● Given passage:
The fact that the election was so close in terms of the popular vote (3% above 50% for Obama and 4% below for McCain)  means there has not really been a significant shift in the views of most Americans. The fact that the map remains more red than blue illustrates that the tragedy can't compare to the opposite dominance of Reagan in his reelection, when he won virtually every state in the union. The fact that the Democrats failed to put together a filibuster-proof super-majority may also give some solace to those who saw through the lies and misrepresentations of the Democrats    What the election vote REALLY shows is that the American people have not necessarily shifted to the left, considering that the vote reflected 1) the economic crisis, 2) the Iraq War, 3) the fact that McCain was outspent by so much; 4) the fact that McCain did not even mention most of the most powerful arguments in his favor (which are summarized in this author’s article that can be Googled under “What the Republicans SHOULD Be Saying,” and the Canada Free Press, Oct. 5, 2008); and 5) the fact that the vote was based on so many fundamental misrepresentations by Obama.

● Direction:
Answer these questions from the election passage, numbering each answer to match its question.
1. How far below 50% of the popular vote does the passage put McCain?
2. Whose reelection does the passage say won virtually every state in the union?
3. Which publication and date are given alongside the author's article "What the Republicans SHOULD Be Saying"?

● Information shown:

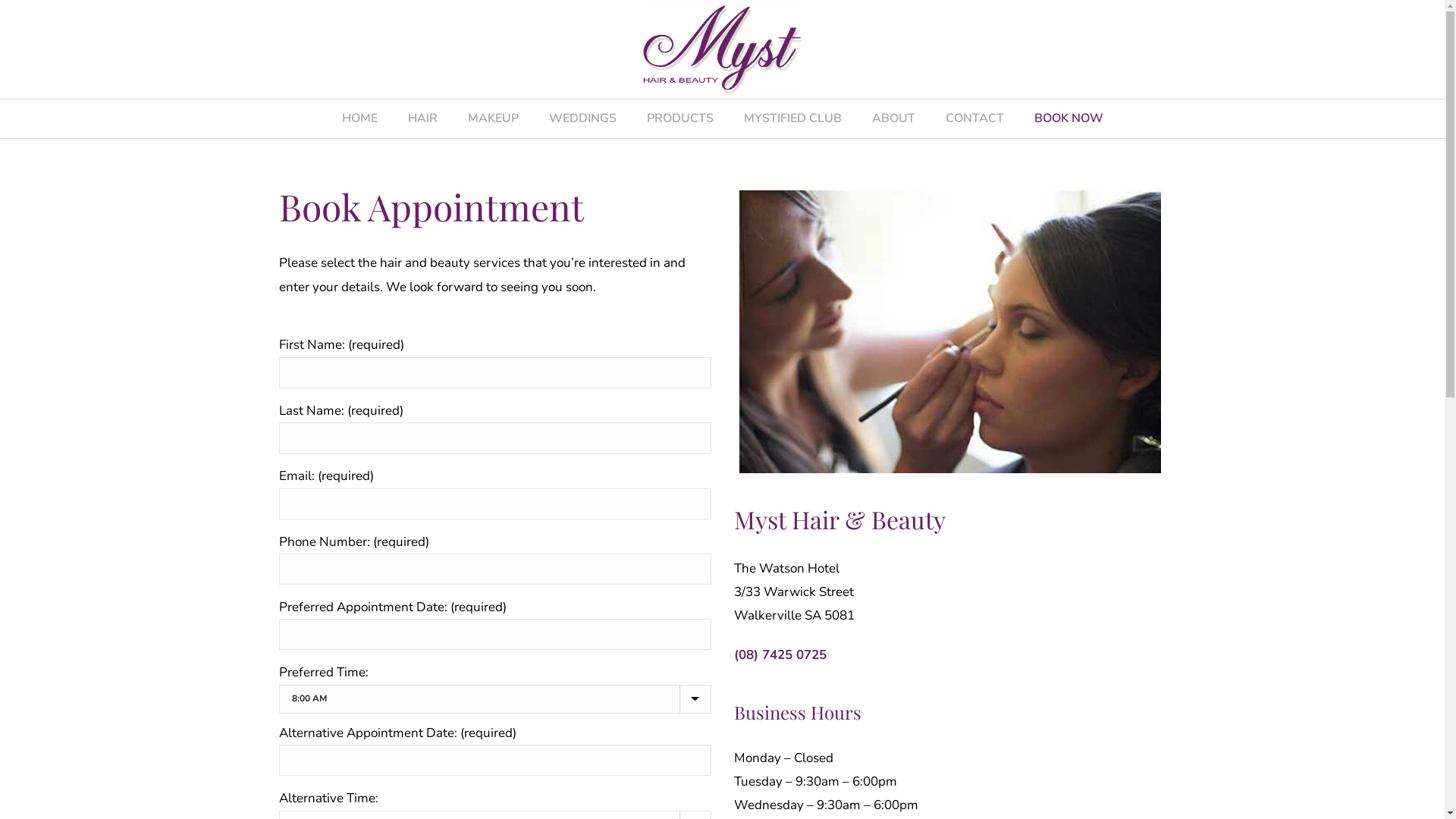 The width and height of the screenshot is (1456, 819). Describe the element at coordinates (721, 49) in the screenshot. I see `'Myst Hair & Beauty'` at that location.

● Written solution:
1. 4% below 50%
2. Reagan's
3. The Canada Free Press, Oct. 5, 2008